SFZ formatted instruments containing properly named multisamples with loop point metadata stored in the WAV file are the most compatible and most future proof medium for sampled instruments. They are compatible with everything having to do with samples.

Think about it. At its highest level, most samplers import and read SFZ mapped instruments. Often the the most important configuration data can be imported into the sampler as well. So, at the highest level, SFZ is not only compatible with SFZ parsers such as sfizz, sforzando, LinuxSampler, etc, but with nearly every available sampler on the market.

But what if there are some samplers that can’t read and import the SFZ instrument information? That’s where a properly named and looped set of multisamples come in. Nearly all samplers, even those who can’t read SFZ instruments can at the very least read the WAV files. If the WAV files are properly named and looped, the majority of the work is already done–even for these samplers. If the loop points are already assigned and you know the root notes and such for the samples, all you have to do is map them to the sampler you use. It’s a little more work than being able to completely import the complete instrument data, but it still saves a huge amount of time from having to build a sampled instrument from scratch. At the absolute lowest level, you can at the very least import WAV file samples into any sampler out there. This provides future proofing for your instruments, no matter what sampler you may use in the future.

Let’s compare this future proofing capability against common big name samplers.

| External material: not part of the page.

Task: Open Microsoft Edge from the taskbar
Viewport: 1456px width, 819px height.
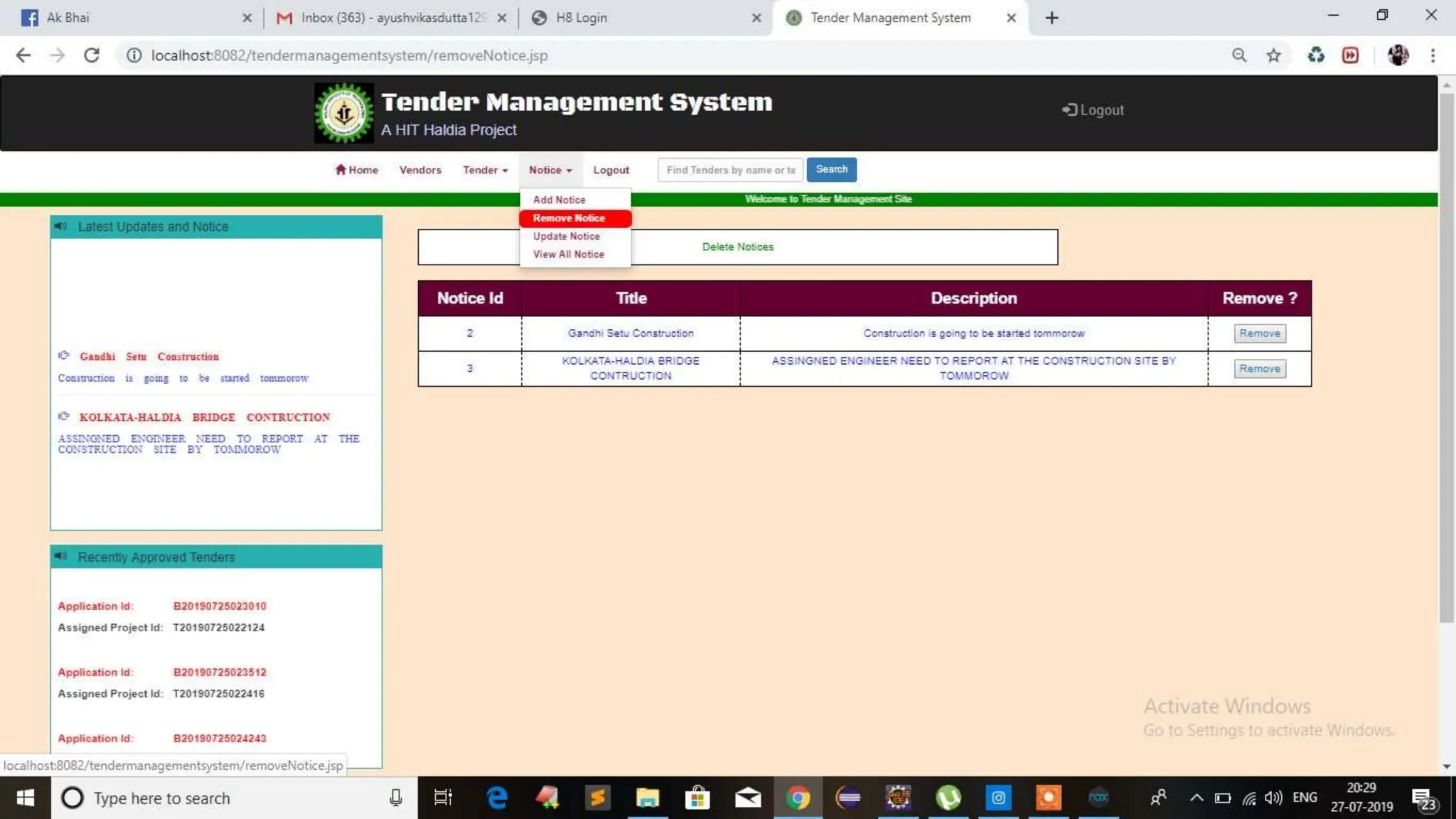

Nearly all of the “popular” formats for sampled instruments are encrypted, which tie those formats to the single specific sampler they were created for. What if that sampler is no longer available for you to use? What if the company goes under? What if your preferred choice of sampler changes? You are completely out of luck, and your sample investment is rendered useless, unless you can find someone to buy them from you.

There are other formats that are good as well, and don’t encrypt their libraries. With these formats, you can at least use a converter to change the instrument format from one type to another. Among these formats, you would find Soundfonts, Decent Sampler instruments, etc. But without the converter, you can’t grab the WAV files. For this reason, they are not as future proof as SFZ files.

Over all, for all of the reasons mentioned above, SFZ is the most future proof format for sampled instruments. Is the format perfect? No. Basic scripting for simple instruments is not difficult, but it can get very difficult to do complicated scripting with SFZ, especially since there isn’t much official as far as GUI-based instrument creation. That is a hurdle yet to be overcome with SFZ. However, there is a common denominator of basic opcodes that nearly every SFZ parser must use, and that common denominator of basic opcodes are the ones that I mentioned that are very easy and basic for scripting. Therefore, even despite this drawback, SFZ is still the most future proof format in existence today for sampled instruments.